Les actionnaires recevront 210 dollars par action, soit une prime de 25 % par rapport à son cours précédent l’annonce. Les trois fonds apporteront en propre 36 milliards d’euros, et les 20 derniers milliards seront financés sous forme de dette auprès de JP Morgan. L’opération sera officielle à l’horizon 2027, le temps de la faire valider par les autorités de concurrence.

Si le PIF a déjà investi dans le secteur des jeux vidéo, en prenant notamment des participations dans Nintendo, il cherche, comme dans le secteur du sport, à situer l’Arabie saoudite sur la carte économique et politique

Un mouvement qui suit la tendance à la consolidation que connaît le secteur, après le rachat de Blizzard par Microsoft en 2024. L’événement s’inscrit aussi dans la dynamique des sorties de cote progressive observées depuis plusieurs années. En cause, l’appétit vorace de fonds d’investissement, des sociétés de gestion aux origines et aux ambitions parfois troubles ou interdépendantes.

Fonds souverain en quête de soft power

Si le PIF a déjà investi dans le secteur des jeux vidéo, en prenant notamment des participations dans Nintendo, il cherche, comme dans le secteur du sport, à situer l’Arabie saoudite sur la carte économique et politique en jouant sur son soft power. Le pays investit massivement dans le e-sport, va prochainement organiser la Coupe du monde de jeu vidéo et a été missionné par le Comité international olympique pour organiser à Riyad les premiers Jeux olympiques de e-sport, en 2027.

Silverlake, deuxième acteur de cette opération historique, est l’un des plus grands fonds d’investissement du monde, rompu aux arcanes des mégas deals. Il appartient à un autre consortium récent, qui détiendra 45 % de la branche américaine de TikTok aux côtés d’Oracle. Quant à Affinity Partners, le dernier acquéreur d’EA, ses origines sont mieux connues, mais aussi plus douteuses.

Ombre trumpiste et soupçons d’ingérence

Cette société de gestion a été fondée en 2021 par Jared Kushner, qui n’est autre que le gendre de Donald Trump. Six mois après son départ de la Maison Blanche comme conseiller de son beau-père sur les sujets relevant du Moyen-Orient, il créait ce nouveau fonds, largement financé par le PIF à hauteur de 2 milliards d’euros. Kushner clamait alors poursuivre des ambitions politiques et économiques en espérant ouvrir un « corridor d’investissement entre l’Arabie saoudite et Israël. » Un an plus tard, Affinity Partners investissait dans deux entreprises de hautes technologies israéliennes, ce que le Wall Street Journal rapportait comme « le premier cas connu où les liquidités du Fonds d’investissement public saoudien seront dirigées vers Israël. »

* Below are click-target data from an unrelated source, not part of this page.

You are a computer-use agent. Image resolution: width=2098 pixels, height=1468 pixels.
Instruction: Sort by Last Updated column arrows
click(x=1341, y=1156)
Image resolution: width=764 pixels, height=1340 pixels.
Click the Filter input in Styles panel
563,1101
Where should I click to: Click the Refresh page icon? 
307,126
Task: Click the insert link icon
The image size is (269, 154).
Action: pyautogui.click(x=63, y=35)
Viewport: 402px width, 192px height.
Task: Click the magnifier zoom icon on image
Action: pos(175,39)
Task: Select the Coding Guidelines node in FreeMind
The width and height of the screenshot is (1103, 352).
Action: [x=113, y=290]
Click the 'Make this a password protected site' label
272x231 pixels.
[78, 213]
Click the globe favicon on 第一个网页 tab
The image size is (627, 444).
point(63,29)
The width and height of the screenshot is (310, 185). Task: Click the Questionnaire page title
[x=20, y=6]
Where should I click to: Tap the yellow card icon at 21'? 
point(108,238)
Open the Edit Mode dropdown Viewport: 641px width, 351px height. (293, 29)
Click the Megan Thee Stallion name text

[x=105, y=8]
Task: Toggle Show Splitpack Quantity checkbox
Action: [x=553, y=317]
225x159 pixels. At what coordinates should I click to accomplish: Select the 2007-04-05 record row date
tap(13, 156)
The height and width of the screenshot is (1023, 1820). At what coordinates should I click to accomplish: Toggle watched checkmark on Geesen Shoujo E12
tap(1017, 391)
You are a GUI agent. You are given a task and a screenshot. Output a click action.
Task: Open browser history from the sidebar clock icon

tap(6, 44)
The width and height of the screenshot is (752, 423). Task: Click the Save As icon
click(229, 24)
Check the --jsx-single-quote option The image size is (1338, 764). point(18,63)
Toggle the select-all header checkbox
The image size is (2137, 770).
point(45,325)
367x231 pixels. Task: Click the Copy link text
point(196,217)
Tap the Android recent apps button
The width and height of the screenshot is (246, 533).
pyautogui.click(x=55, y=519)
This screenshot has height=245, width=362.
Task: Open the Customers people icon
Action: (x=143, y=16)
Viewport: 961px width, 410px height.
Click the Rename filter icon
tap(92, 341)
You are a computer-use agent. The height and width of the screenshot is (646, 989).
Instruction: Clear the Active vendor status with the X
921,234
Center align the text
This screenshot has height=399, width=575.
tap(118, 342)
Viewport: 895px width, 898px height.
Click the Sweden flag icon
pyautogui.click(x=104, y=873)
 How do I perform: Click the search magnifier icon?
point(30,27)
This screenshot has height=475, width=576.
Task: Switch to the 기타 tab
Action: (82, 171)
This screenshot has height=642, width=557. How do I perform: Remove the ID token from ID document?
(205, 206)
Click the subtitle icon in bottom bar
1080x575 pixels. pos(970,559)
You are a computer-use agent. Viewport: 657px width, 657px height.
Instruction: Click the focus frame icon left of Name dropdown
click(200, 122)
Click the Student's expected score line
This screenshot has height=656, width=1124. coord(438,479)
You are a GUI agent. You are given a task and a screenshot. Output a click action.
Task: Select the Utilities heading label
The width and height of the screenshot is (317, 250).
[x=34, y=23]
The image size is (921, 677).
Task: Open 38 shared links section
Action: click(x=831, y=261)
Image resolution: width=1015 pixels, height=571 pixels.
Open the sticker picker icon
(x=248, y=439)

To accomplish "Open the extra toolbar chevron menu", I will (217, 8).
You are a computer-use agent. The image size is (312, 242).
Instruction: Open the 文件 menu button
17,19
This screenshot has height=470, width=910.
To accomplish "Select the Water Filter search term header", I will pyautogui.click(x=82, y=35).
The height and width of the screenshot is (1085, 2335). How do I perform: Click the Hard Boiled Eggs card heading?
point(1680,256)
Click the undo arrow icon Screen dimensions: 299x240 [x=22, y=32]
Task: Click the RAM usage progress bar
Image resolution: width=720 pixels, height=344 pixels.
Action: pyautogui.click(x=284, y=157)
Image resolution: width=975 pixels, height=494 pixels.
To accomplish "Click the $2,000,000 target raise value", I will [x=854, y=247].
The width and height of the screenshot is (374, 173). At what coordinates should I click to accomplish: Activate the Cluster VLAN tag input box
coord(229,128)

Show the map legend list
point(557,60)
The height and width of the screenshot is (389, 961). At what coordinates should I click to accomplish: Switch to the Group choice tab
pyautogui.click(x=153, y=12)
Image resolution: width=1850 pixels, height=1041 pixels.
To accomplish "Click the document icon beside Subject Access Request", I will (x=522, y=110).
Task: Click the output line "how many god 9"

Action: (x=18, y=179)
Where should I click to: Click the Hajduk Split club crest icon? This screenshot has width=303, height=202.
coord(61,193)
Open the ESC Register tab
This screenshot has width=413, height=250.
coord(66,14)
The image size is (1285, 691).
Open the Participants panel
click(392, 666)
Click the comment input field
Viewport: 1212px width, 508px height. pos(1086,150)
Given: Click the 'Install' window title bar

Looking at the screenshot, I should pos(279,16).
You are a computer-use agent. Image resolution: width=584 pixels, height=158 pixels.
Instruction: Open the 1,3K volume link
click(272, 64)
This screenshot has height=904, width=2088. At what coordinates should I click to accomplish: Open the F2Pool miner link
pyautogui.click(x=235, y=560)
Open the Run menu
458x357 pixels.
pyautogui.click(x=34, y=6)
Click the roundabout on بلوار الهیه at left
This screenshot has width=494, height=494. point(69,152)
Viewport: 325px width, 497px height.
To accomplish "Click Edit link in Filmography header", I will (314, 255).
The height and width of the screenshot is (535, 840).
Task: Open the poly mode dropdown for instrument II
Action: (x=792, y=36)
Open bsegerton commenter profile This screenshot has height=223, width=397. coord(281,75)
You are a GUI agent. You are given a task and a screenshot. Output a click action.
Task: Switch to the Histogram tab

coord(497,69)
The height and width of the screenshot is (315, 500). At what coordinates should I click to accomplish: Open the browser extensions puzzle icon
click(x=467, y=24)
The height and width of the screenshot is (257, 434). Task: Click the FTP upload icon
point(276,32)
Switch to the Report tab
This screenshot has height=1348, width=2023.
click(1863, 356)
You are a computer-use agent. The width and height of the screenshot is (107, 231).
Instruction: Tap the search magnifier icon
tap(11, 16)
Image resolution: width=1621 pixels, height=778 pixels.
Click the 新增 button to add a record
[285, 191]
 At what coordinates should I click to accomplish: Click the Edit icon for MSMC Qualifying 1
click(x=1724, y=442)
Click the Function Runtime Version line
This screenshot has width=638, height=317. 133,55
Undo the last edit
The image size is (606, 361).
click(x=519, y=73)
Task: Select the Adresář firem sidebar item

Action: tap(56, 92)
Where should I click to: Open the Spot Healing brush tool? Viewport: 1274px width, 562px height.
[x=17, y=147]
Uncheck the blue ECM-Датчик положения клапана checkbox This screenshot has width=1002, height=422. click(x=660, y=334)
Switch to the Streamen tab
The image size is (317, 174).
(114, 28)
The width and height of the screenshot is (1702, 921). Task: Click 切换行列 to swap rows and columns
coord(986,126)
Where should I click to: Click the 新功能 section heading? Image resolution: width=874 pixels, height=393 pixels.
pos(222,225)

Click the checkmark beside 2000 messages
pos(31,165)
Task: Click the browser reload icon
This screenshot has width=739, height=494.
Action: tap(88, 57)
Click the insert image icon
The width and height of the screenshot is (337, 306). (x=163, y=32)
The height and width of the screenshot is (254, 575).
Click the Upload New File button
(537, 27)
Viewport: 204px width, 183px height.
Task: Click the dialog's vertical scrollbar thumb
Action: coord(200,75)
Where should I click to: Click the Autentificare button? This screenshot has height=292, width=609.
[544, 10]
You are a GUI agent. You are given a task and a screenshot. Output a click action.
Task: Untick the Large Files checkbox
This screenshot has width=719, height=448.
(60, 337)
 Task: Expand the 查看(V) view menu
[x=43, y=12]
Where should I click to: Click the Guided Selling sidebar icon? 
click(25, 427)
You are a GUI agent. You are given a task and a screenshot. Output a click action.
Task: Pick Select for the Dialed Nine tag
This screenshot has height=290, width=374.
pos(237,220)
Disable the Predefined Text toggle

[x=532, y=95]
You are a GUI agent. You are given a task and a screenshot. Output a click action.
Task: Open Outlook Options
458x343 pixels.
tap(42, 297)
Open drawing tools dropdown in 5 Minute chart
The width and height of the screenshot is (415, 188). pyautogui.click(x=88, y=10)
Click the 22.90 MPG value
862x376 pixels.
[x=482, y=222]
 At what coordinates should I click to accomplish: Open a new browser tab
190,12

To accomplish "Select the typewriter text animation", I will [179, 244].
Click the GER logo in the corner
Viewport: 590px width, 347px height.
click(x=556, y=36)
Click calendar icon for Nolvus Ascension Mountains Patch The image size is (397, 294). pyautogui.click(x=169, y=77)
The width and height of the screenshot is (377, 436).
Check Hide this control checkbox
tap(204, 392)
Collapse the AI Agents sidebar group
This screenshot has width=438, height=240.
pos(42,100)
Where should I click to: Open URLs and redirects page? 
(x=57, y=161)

Depuis 2024, malgré ses diverses prises de participation, la société de gestion fait l’objet d’une enquête du Sénat américain, les fonds saoudiens transférés à Affinity étant soupçonnés de résulter d’une prise illégale d’intérêt de Jared Kushner

Depuis 2024, malgré ses diverses prises de participation, la société de gestion fait l’objet d’une enquête du Sénat américain, les fonds saoudiens transférés à Affinity étant soupçonnés de résulter d’une prise illégale d’intérêt de Jared Kushner – lui-même accusé d’ingérence dans la politique étrangère américaine au profit de Riyad. Selon Reuters, Jared Kushner aurait participé à des discussions sur la diplomatie américano-saoudienne entre les deux mandats de Donald Trump, alors qu’il n’occupait plus de position officielle. Une goutte de plus dans l’océan de déboires que connaît la famille locataire de la Maison Blanche avec la justice, mais qui ne devrait pas empêcher le LBO le plus important de l’Histoire de se conclure.